Does the lawsuit make my rank tracker illegal?
No. The case is between two companies and does not directly regulate the developers who consume SERP data. Nothing in it makes building a rank tracker, an SEO dashboard, or an AI pipeline unlawful by itself. The practical risk for builders is indirect: if a provider you depend on is forced to change how it operates, your data feed could change with it. That is a supply-chain risk you can plan around, not a personal legal exposure created by the suit.
Is the Google Custom Search API a safe alternative?
The Google Custom Search JSON API is an official, sanctioned product, so using it inside its terms is the lowest-friction option from a permissions standpoint. The trade-off is well known: it is built for site search rather than full web ranking, it does not return real organic positions the way the live results page does, results can differ from what users actually see, and it has tight free quotas.
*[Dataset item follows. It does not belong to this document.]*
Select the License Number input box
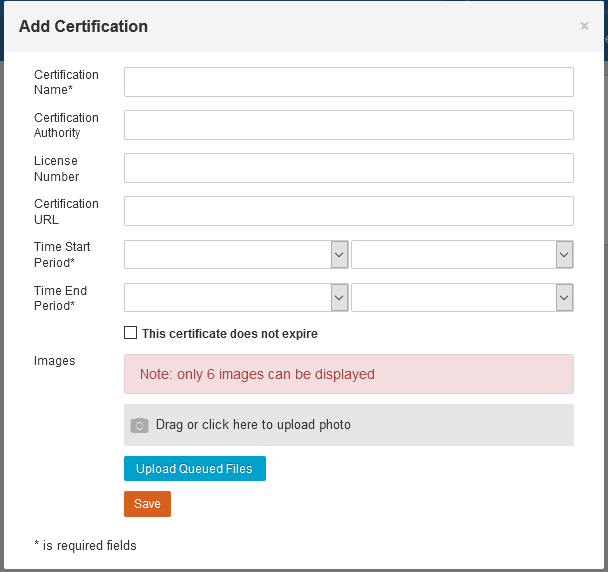Image resolution: width=608 pixels, height=572 pixels. pos(348,168)
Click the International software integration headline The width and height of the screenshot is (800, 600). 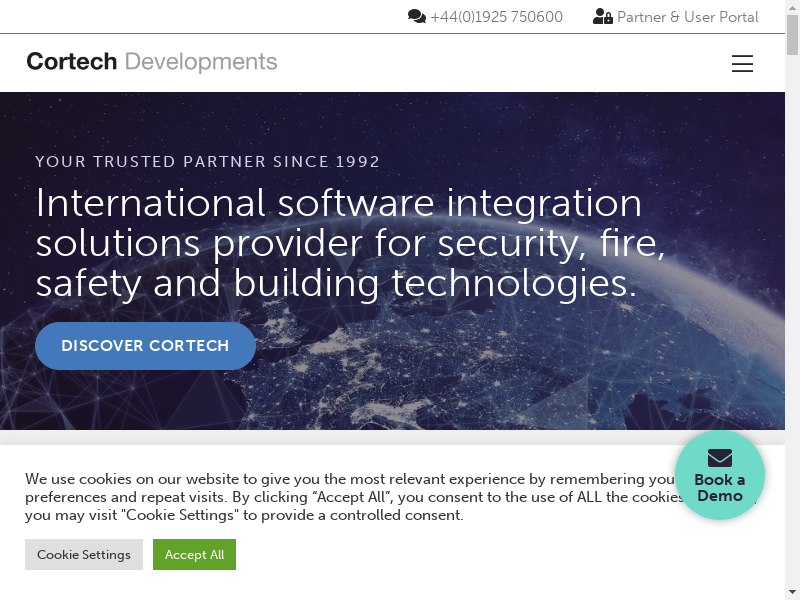pos(350,243)
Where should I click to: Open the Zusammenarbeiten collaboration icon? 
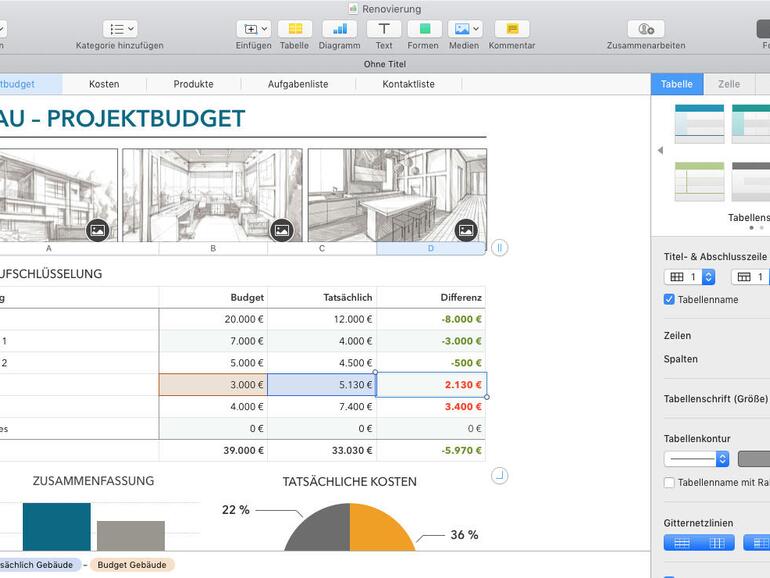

Many teams use it for low-volume needs and a structured SERP API for production ranking data.
How can I lower my legal and continuity risk when using SERP data?
Treat SERP data like any third-party dependency. Read the provider’s terms before you scale, store the raw response so a provider change never erases your history, cache results so you make fewer calls, keep a second provider tested and ready, and avoid hard-coding one vendor into your codebase. None of this is legal advice, but it is the same resilience hygiene you would apply to any external API.